- **Task instructions**
Each line of the data that includes the string "field" is to be copied out.
*** Opening Source information ***
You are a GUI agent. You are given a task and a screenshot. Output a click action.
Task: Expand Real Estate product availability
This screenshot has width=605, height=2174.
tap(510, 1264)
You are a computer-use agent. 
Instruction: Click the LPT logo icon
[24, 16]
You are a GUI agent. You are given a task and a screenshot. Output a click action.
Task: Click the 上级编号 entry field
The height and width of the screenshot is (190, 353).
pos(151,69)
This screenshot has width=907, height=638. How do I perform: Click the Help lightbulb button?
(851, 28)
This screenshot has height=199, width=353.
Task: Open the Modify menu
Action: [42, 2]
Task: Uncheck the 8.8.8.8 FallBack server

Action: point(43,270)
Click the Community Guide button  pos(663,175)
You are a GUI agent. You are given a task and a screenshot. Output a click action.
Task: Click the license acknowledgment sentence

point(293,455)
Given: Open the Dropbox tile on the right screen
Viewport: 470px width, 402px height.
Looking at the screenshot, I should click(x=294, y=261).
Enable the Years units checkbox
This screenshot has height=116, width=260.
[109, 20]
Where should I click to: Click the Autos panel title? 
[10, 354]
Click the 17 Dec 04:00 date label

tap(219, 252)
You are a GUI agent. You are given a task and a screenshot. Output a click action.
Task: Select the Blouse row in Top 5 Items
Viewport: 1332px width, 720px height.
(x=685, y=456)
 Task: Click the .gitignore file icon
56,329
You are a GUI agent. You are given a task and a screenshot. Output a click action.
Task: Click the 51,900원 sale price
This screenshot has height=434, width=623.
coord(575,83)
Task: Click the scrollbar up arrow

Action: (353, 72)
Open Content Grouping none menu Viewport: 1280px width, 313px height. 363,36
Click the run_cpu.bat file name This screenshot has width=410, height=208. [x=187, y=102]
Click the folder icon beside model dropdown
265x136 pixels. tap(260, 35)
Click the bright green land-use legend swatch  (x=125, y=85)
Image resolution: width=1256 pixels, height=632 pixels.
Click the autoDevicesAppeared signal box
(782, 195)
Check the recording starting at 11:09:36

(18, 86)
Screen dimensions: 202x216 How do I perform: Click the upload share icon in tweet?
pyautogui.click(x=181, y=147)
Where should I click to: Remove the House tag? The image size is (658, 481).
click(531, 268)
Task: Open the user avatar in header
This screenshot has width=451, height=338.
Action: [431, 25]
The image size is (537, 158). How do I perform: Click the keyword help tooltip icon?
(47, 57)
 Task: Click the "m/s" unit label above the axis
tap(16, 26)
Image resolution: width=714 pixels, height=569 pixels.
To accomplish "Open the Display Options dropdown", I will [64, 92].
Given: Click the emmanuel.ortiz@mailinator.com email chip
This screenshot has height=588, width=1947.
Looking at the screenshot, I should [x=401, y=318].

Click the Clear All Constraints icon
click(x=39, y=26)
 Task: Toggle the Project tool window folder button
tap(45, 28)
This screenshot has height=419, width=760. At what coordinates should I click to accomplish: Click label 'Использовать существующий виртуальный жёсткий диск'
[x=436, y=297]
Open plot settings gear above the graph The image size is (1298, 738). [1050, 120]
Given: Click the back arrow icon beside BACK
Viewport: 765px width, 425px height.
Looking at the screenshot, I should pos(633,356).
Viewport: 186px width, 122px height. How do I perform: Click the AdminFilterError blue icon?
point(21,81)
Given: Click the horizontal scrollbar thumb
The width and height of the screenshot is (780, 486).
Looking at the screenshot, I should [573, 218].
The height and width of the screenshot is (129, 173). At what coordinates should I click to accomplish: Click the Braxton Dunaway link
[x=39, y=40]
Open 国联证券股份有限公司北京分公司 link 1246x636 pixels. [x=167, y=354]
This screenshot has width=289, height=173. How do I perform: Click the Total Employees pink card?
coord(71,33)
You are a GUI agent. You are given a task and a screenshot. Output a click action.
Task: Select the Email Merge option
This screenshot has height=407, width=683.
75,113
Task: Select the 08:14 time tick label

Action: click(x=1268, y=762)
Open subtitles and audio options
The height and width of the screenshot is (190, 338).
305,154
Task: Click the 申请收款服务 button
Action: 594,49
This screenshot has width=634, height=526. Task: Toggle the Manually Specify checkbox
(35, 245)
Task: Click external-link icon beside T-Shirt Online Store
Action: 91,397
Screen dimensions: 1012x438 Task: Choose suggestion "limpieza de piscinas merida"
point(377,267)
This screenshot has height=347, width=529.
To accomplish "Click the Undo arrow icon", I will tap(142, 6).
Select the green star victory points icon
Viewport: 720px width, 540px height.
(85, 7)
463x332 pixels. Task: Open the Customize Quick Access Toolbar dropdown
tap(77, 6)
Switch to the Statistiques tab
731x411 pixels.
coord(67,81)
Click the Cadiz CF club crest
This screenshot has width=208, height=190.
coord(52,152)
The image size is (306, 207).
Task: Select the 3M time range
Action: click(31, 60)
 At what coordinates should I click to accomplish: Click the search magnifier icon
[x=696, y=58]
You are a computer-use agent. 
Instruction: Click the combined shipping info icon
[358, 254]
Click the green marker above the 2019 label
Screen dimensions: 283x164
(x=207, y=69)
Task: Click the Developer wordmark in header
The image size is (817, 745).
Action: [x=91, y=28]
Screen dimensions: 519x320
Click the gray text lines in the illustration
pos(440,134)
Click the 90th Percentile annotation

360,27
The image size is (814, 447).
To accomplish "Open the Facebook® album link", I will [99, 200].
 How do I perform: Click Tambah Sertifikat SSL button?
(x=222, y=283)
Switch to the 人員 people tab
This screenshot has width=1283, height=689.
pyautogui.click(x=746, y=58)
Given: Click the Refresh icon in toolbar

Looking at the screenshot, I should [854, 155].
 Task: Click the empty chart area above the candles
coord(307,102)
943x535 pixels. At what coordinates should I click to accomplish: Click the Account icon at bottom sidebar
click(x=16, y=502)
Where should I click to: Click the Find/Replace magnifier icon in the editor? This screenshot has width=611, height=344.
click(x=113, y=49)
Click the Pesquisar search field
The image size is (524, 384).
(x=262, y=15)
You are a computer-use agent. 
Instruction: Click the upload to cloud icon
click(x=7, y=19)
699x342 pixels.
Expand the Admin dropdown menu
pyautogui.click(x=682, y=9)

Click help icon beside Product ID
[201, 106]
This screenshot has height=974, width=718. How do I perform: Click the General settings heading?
*** Closing Source information ***
- **Written solution**
Task: Click the 上级编号 entry field
Click the Pesquisar search field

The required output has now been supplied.